Five Questions with Tom Kerr of Hamilton Lane on the rise of GP-led secondaries

  • GP-led secondaries create more orderly liquidity options for investors
  • Kerr expects GP-led transactions to grow to 25-30 pct of the market in the coming year
  • Total secondary market transactions expected to near $70 bln for 2018

Tom Kerr is head of secondaries at Hamilton Lane. He spoke with Buyouts about the mainstreaming of GP-led transactions and the impact that such liquidity options have on the maturing secondary market.

You’ve noted the rise in secondary transactions – from less than $1 billion in 1998, to $20 billion in 2008, to an estimated $60 billion to $70 billion in 2018. What is driving the increased interested in secondary transactions?

A closed-end fund prescribes a certain finite life to a fund and characteristics of that fund, in which the beginning part is your investing period and the ending part is your harvesting period. Well, let’s pretend that you’re getting towards the end of a fund’s life, and not all the assets are following that same path.

Historically, it was very challenging to resolve those competing interests towards the end of that time period if things didnt line up for whatever reason – this company needs more capital, but it’s outside the investment period, or this group of investors wants to liquidate the fund because its at the end of the 10 or 12 years, and this other group of investors says “no, no, no, theres still value to maximize there.” How do you deal with all that?

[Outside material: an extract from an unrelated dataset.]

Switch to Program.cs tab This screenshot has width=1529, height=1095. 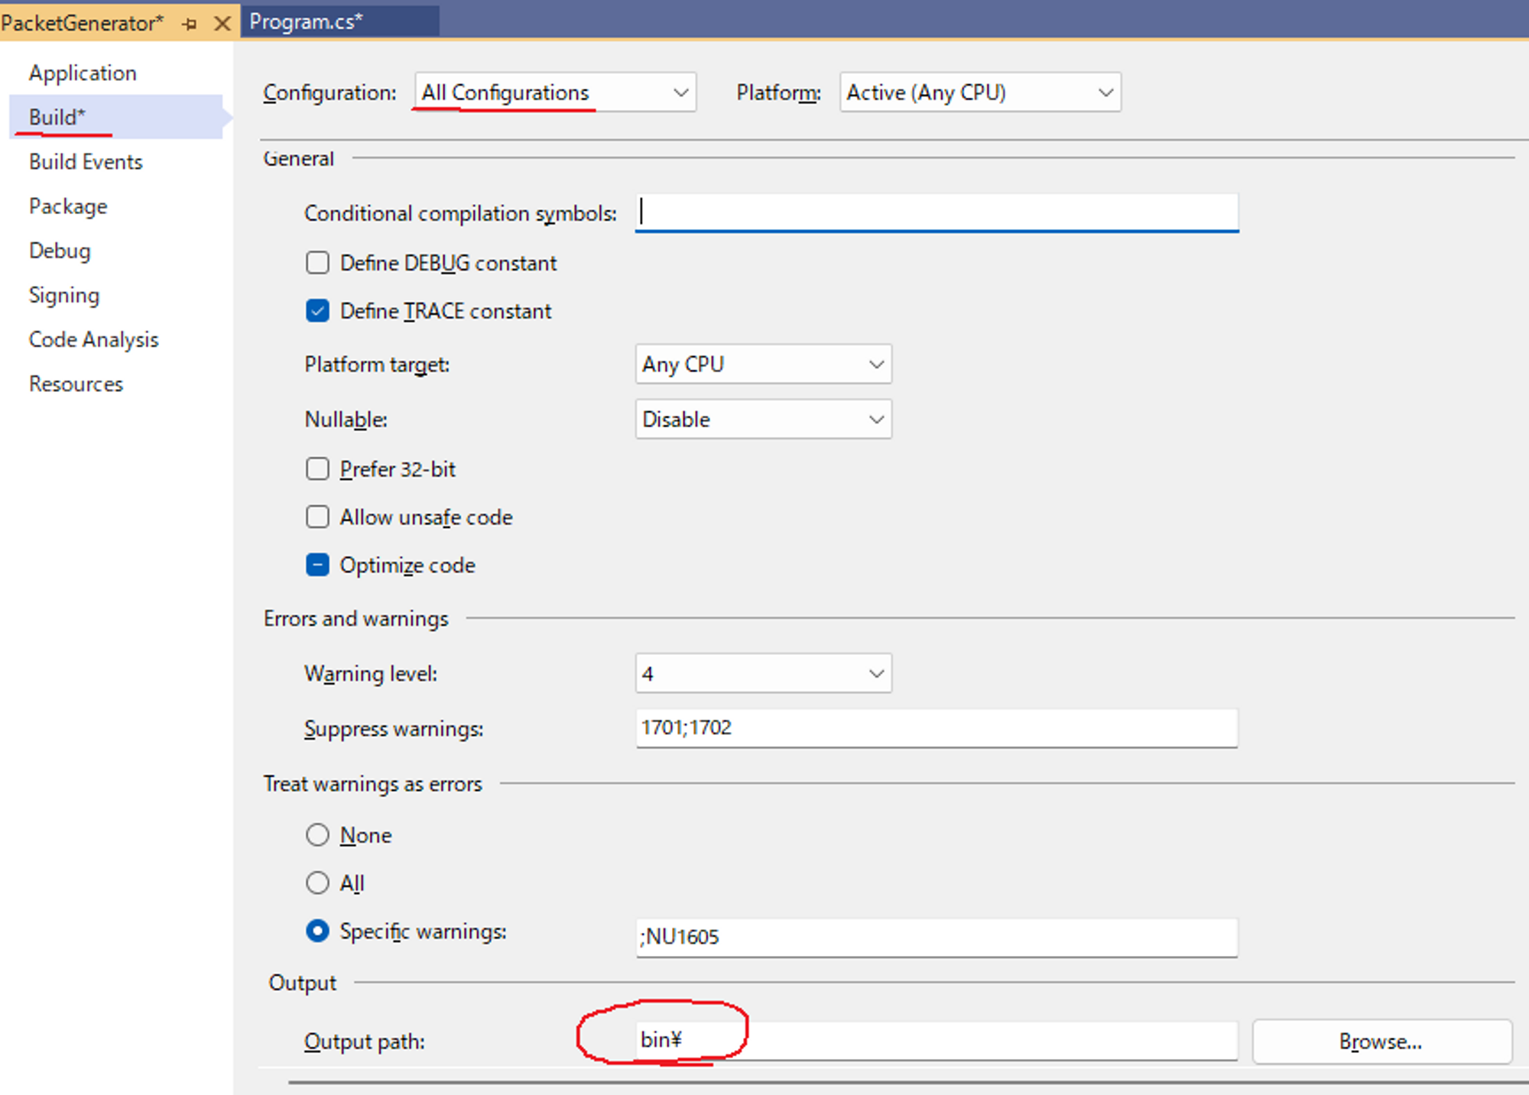306,22
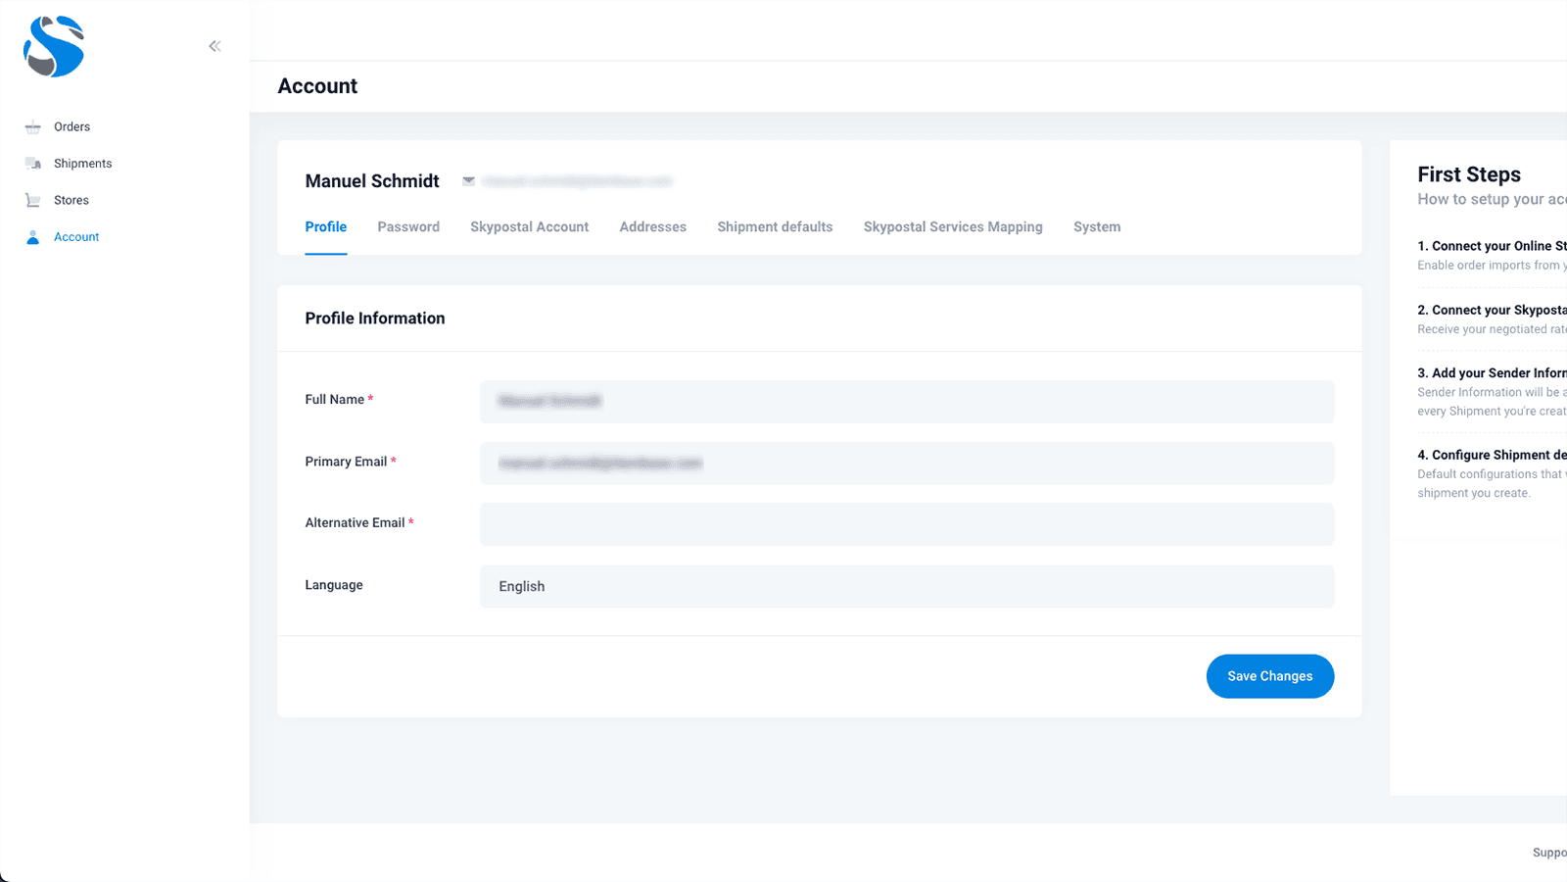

The secondary market has stepped in to create optionality in these situations and provide alternatives to what has historically been a more challenging situation.

Looking back to last year, what trend has stood out to you about the secondary market?  

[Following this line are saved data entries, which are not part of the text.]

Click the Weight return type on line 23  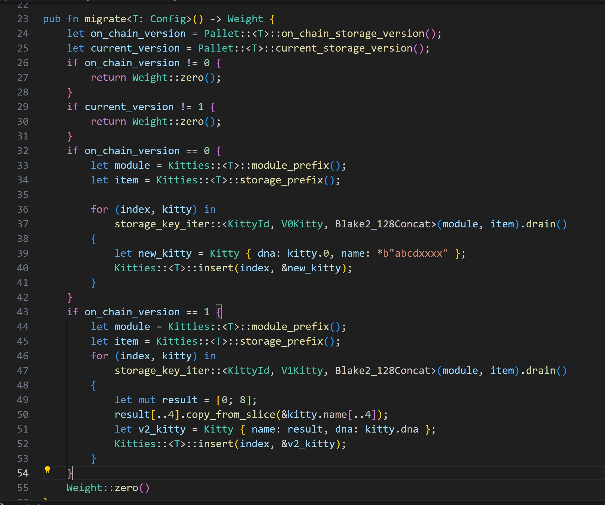[245, 19]
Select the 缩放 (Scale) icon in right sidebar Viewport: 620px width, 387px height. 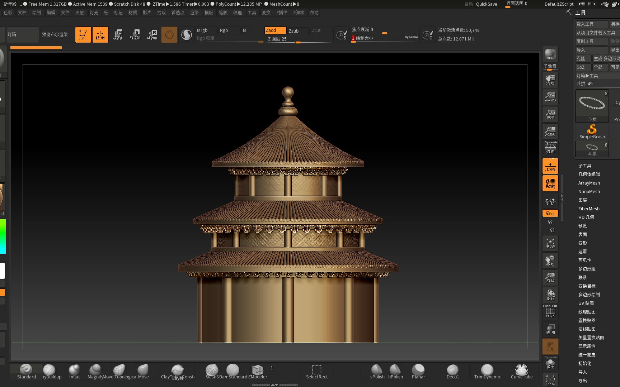click(550, 278)

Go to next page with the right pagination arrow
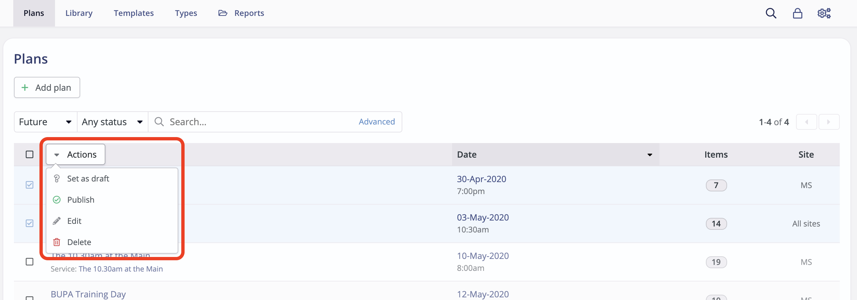pyautogui.click(x=829, y=122)
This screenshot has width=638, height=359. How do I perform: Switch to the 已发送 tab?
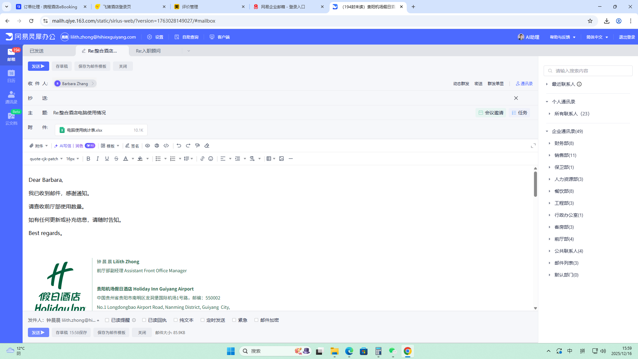[37, 51]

I think 2018 has solidified the trend around GP-led transactions. Its not new, but it is a newer phenomenon, and its become much more mainstream as the secondary market has grown. These are more whole fund solutions, where the GP of the fund may provide liquidity options to LPs in an organized fashion. If you want to have liquidity, you can have it, and if not, you can stay along and continue on, but this is a liquidity option.

If you look at overall volumes, I think youre going to see 25 to 30 percent of the market, if not more, will be in these transactions. Last year that was probably more like 20 percent. Theyre increasing as a percentage, the volumes are increasing overall, so its a much bigger part of the market, and if anything, the mainstream nature of those trades and those transactions has been the story of 2018.

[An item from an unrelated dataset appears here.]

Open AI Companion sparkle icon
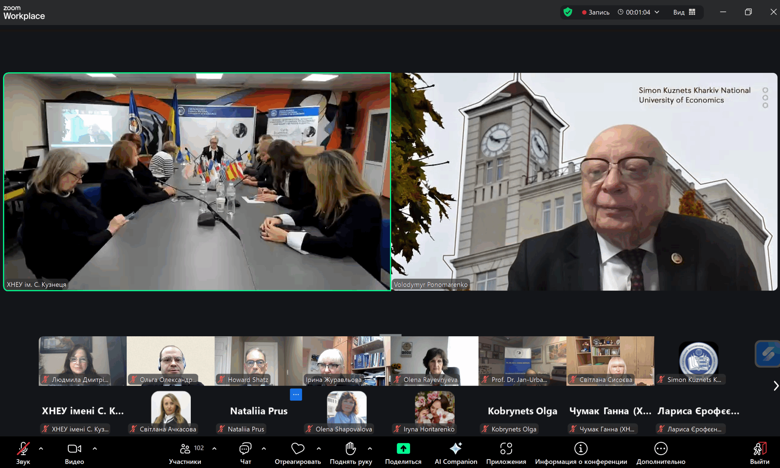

How have GP-led deals evolved over recent years?

Historically, these types of transactions happened around situations that were broken – theres something wrong with the franchise, theres something wrong with the assets and therefore a solution is necessary.

Its now much more opportunistic, and its happening with much more high-quality brand name groups that are looking at it opportunistically, and looking at it to provide that flexibility and alternative source of liquidity. That has been a pretty recognizable shift.

What does the mainstreaming of GP-led secondary transactions, and secondary transactions more generally, mean for the industry as a whole?

The secondary market, at its core, is liquidity for an otherwise illiquid asset. This market is a derivative of that growing PE market, and with more people coming into the asset class, there is more demand on the secondary market.

Conceptually, what does it mean? This is a way to say lets the change the paradigm and suggest that there are alternatives to [a closed-end fund with clearly delineated investing and exit periods]. Its not going to work for every fund and not every fund is going to need that, but there are going to be circumstances where that is necessary, and having that optionality is a positive for the asset class. It creates more flexibility for LPs, GPs, for the ecosytem, and allows for more assets in private markets.

How does a robust secondaries market increase overall demand for private equity?

One of the big challenges in 2009 around private markets was, if you needed liquidity, it was very hard to get that. You had to take a huge haircut to achieve any liquidity from your illiquid portfolio, and that changed the mindset of institutional investors around illiquids and around what that exposure meant for them.

This market, over the last 10 years, has emerged to answer that question, and has dampened some of the angst around the illiquidity of the asset class. It may be an illiquid asset, but the liquidity market for it is full and vibrant and accessible, and that alleviates some of those concerns.